Representatives Russ Carnahan and William Lacy Clay were among the government officials with sharp criticism today for the Department of Veterans Affairs.
Carnahan and Ohio Republican Michael Turner, who represents the Dayton area, pushed for the House Veterans Affairs Commitee hearing to address concerns about the cleanliness of instruments at VA hospitals.
Here's some background on what led up to today's hearing:
- More than 1,800 St. Louis veterans were notified last June that they were at risk of contracting HIV and hepatitis because instruments were not property sterilized.
- Four individuals who underwent testing were found to have hepatitis, but officials have no way of knowing if the instruments were the cause.
- In addition, a dentist at the VA hospital in Dayton, OH was found to have used the same pair of gloves on multiple patients. At least nine patients have tested positive there.
"We have good policies and procedures," Dr. Robert Petzel, the VA undersecretary of health, said. "The problem is, are people following those policies and procedures? It's a failure of leadership."
Petzel's statement got no argument from members of the panel.
"We may have the best scientific procedures there are in the world," Carnahan said, "but if it doesn't affect the human impact on veterans, it's not a good system."
"The issues go beyond the incidents themselves,"ranking member Bob Filner said. Filner joined Carnahan in St. Louis in January as nurses unveiled concerns about critical supplies not being stocked. "They go to the communication within the VA. It goes to communication with our VA patients. It seems to me that the culture of culture of covering up is too prevalent here. We've been here before."
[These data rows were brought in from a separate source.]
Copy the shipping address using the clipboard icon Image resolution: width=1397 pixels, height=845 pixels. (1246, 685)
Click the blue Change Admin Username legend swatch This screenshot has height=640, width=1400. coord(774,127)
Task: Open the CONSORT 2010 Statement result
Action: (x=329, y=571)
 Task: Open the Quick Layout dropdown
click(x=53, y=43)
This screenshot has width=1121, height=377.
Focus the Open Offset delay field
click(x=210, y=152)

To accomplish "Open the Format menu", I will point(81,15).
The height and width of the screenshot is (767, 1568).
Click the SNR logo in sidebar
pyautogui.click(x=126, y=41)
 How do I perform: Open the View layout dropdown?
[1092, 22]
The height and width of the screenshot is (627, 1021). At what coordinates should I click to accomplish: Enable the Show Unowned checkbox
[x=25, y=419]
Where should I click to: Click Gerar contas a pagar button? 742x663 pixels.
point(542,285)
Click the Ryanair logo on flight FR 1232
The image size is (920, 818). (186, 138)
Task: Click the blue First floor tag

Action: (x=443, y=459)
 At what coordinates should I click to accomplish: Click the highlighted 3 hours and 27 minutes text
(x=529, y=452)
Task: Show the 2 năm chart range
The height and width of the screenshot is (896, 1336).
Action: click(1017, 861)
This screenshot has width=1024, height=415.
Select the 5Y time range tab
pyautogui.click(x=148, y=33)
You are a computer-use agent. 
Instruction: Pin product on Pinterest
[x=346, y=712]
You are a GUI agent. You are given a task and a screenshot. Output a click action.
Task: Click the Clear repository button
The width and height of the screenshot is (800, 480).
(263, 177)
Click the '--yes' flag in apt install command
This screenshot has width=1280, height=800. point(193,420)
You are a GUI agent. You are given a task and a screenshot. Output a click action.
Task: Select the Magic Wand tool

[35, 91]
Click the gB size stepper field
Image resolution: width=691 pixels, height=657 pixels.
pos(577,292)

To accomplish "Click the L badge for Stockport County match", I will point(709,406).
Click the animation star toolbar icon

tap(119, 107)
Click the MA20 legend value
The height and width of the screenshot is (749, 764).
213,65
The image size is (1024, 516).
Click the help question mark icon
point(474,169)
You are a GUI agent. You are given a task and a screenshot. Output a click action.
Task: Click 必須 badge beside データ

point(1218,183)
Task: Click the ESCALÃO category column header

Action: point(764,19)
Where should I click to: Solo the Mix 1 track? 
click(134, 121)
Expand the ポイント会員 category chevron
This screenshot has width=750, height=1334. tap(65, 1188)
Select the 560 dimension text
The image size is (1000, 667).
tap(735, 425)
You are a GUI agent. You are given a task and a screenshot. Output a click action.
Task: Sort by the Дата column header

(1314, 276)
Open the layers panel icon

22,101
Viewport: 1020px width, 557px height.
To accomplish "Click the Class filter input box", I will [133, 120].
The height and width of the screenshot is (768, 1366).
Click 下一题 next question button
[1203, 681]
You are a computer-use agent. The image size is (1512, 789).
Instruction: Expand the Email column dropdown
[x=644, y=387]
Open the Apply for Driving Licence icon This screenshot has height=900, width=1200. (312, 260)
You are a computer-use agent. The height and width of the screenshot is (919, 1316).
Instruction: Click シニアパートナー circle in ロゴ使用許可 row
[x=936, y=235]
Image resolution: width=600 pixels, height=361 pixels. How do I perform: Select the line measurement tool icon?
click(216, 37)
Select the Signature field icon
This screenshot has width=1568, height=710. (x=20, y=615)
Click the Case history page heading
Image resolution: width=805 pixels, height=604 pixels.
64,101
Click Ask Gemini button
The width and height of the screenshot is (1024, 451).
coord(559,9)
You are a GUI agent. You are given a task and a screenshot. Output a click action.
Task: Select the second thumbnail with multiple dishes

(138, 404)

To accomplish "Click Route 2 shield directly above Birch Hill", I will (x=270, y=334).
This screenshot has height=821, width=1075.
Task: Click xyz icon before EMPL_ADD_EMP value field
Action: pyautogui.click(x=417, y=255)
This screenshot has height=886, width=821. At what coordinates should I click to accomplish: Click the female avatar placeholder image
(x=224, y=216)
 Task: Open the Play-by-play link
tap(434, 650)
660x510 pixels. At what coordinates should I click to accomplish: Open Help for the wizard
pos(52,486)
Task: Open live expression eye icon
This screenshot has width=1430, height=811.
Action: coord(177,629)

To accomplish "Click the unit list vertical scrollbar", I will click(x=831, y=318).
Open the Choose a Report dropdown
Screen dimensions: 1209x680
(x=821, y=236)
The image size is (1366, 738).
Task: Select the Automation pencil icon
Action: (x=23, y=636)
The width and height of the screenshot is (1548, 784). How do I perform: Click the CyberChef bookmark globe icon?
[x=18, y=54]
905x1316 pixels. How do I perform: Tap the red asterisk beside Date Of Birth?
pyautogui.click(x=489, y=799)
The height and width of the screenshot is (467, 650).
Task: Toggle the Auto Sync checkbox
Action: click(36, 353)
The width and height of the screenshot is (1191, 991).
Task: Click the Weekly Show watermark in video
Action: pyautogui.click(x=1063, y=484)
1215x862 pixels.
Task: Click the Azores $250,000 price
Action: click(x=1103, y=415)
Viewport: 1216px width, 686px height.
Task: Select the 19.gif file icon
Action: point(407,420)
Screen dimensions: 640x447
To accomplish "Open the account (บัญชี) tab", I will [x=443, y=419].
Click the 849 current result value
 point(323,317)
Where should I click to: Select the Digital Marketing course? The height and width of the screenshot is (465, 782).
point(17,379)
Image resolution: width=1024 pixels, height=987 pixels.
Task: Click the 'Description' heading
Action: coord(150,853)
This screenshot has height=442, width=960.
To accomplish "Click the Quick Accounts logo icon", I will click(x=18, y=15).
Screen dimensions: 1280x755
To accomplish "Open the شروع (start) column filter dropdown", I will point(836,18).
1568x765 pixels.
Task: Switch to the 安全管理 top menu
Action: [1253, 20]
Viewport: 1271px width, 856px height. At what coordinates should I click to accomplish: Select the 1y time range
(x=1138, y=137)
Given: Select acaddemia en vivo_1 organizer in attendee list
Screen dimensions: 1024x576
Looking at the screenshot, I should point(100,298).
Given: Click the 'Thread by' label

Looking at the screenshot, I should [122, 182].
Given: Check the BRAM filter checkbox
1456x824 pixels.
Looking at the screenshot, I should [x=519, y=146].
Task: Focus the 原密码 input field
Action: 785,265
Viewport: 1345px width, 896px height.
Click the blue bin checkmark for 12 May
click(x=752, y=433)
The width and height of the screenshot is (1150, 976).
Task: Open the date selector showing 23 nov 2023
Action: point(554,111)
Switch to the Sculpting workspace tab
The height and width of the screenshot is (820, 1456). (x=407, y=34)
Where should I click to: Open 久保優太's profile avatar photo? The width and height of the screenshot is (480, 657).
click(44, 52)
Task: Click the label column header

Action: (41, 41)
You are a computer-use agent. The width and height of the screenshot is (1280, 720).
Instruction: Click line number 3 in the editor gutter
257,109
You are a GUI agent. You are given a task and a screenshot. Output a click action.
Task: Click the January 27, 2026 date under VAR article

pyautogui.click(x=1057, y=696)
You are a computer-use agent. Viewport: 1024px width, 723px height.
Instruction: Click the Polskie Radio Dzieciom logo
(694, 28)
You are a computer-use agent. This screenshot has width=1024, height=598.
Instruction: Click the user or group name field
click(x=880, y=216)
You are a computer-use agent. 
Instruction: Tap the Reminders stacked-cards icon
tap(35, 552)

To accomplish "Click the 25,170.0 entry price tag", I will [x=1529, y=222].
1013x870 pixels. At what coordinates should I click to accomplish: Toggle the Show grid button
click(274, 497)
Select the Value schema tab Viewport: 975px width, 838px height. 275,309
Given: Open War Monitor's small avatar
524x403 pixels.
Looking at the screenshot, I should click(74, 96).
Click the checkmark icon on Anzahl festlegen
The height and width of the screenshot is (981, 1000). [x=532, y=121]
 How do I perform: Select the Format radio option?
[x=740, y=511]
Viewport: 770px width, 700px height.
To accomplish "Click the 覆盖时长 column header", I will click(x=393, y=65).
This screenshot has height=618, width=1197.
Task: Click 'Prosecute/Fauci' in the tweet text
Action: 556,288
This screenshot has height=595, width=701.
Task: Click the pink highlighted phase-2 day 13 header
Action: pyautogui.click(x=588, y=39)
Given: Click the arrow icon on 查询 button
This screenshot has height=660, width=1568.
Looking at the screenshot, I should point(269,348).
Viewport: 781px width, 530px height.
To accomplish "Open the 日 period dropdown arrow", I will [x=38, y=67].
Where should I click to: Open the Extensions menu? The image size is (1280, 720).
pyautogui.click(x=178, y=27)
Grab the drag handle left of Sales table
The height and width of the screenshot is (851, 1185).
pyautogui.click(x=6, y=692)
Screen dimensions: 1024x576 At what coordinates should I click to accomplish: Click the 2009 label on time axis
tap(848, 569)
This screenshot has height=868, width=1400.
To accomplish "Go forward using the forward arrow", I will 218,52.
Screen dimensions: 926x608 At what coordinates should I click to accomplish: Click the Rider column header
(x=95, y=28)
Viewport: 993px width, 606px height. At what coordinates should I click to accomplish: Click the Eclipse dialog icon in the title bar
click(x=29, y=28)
If the problems cannot be addressed, Clay said, "perhaps it is time for the St. Louis region to region to try a voucher system for patients to receive medical attention from our two world-class medical facilities that are stones-throw away from the VA Cochran."
Also today, the Government Accountability Office released a new report that is sharply critical of the steps the VA is taking to make sure that employees at its 153 hospitals are doing enough to keep reusable medical equipment clean.
The VA, the report says, is "unable to systematically identify and address non-compliance" with certain sterilization requirements, "which poses potential risks to the safety of veterans."
Though the department receives information from its regional offices about hospitals that aren't complying and the plans individual hospitals have in place to correct the problems, the GAO said the VA doesn't use those reports to identify reoccurring problems.